Backport Gitweb: http://git.kernel.org/git/?p=linux/kernel/git/torvalds/linux-2.6.git;a=commit;h=fcb43042ef55d2f46b0efa5d7746967cef38f056 Commit: fcb43042ef55d2f46b0efa5d7746967cef38f056 Parent: 0b1faeef5f9243bb5fc5713a34bbf1ceab0de562 Author: Zhang, Yanmin <yanmin_zhang.com> AuthorDate: Tue Jun 24 16:06:23 2008 +0800 Committer: Ingo Molnar <mingo> CommitDate: Mon Jun 30 13:15:43 2008 +0200 x86: fix cpu hotplug crash Vegard Nossum reported crashes during cpu hotplug tests: http://marc.info/?l=linux-kernel&m=121413950227884&w=4 In function _cpu_up, the panic happens when calling __raw_notifier_call_chain at the second time. Kernel doesn't panic when calling it at the first time. If just say because of nr_cpu_ids, that's not right. By checking the source code, I found that function do_boot_cpu is the culprit. Consider below call chain: _cpu_up=>__cpu_up=>smp_ops.cpu_up=>native_cpu_up=>do_boot_cpu. So do_boot_cpu is called in the end. In do_boot_cpu, if boot_error==true, cpu_clear(cpu, cpu_possible_map) is executed. So later on, when _cpu_up calls __raw_notifier_call_chain at the second time to report CPU_UP_CANCELED, because this cpu is already cleared from cpu_possible_map, get_cpu_sysdev returns NULL. Many resources are related to cpu_possible_map, so it's better not to change it. Below patch against 2.6.26-rc7 fixes it by removing the bit clearing in cpu_possible_map. Signed-off-by: Zhang Yanmin <yanmin_zhang.com> Tested-by: Vegard Nossum <vegard.nossum> Acked-by: Rusty Russell <rusty.au> Signed-off-by: Ingo Molnar <mingo>
Created attachment 311839 [details] Upstream fix for this issue
I tried virtual cpu removal and addition and it seems to work. However, if you remove cpu A, then B, then re-add A, then B ... you get a nasty panic very similar to what is described in the link above. ie) I can reproduce this issue in RHEL5. Patch above seems to make everything happy. P.

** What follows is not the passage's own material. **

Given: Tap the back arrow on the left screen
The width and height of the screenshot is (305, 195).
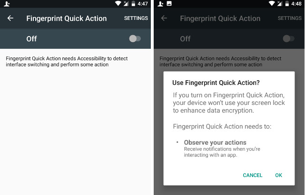Looking at the screenshot, I should click(x=10, y=19).
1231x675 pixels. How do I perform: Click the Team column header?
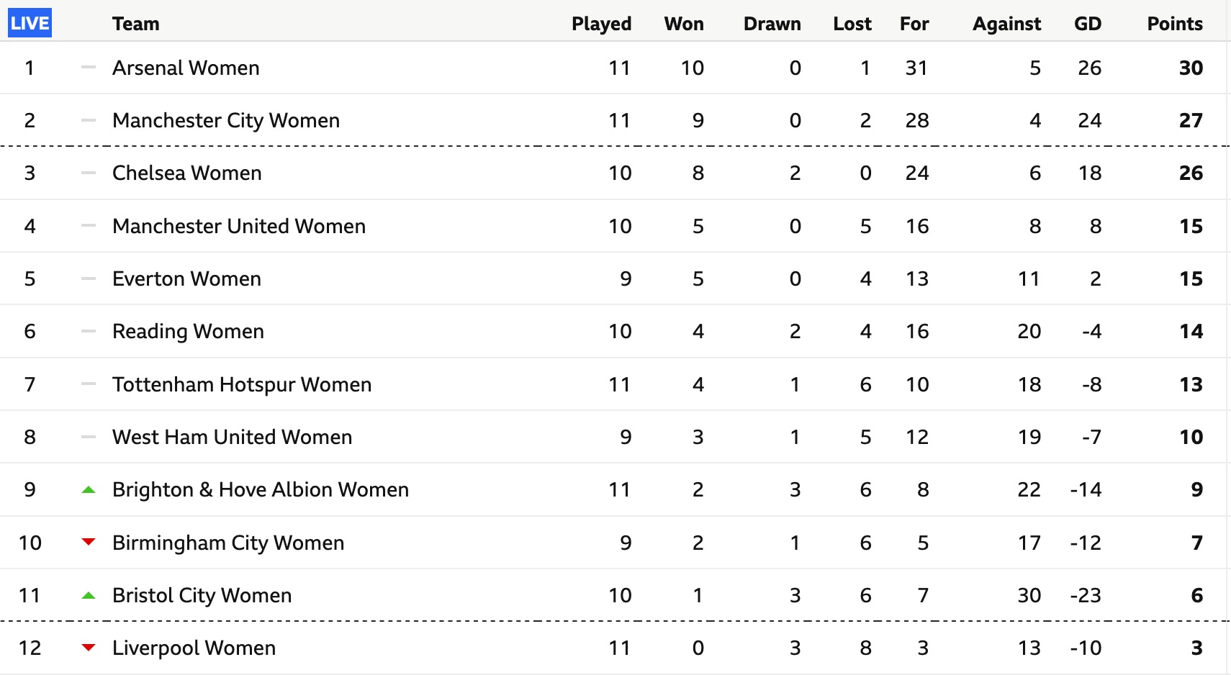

This request was evaluated by Red Hat Product Management for inclusion, but this component is not scheduled to be updated in the current Red Hat Enterprise Linux release. If you would like this request to be reviewed for the next minor release, ask your support representative to set the next rhel-x.y flag to "?".
Unfortunately the previous automated notification about the non-inclusion of this request in Red Hat Enterprise Linux 5.3 used the wrong text template. It should have read: this request has been reviewed by Product Management and is not planned for inclusion in the current minor release of Red Hat Enterprise Linux. If you would like this request to be reviewed for the next minor release, ask your support representative to set the next rhel-x.y flag to "?" or raise an exception.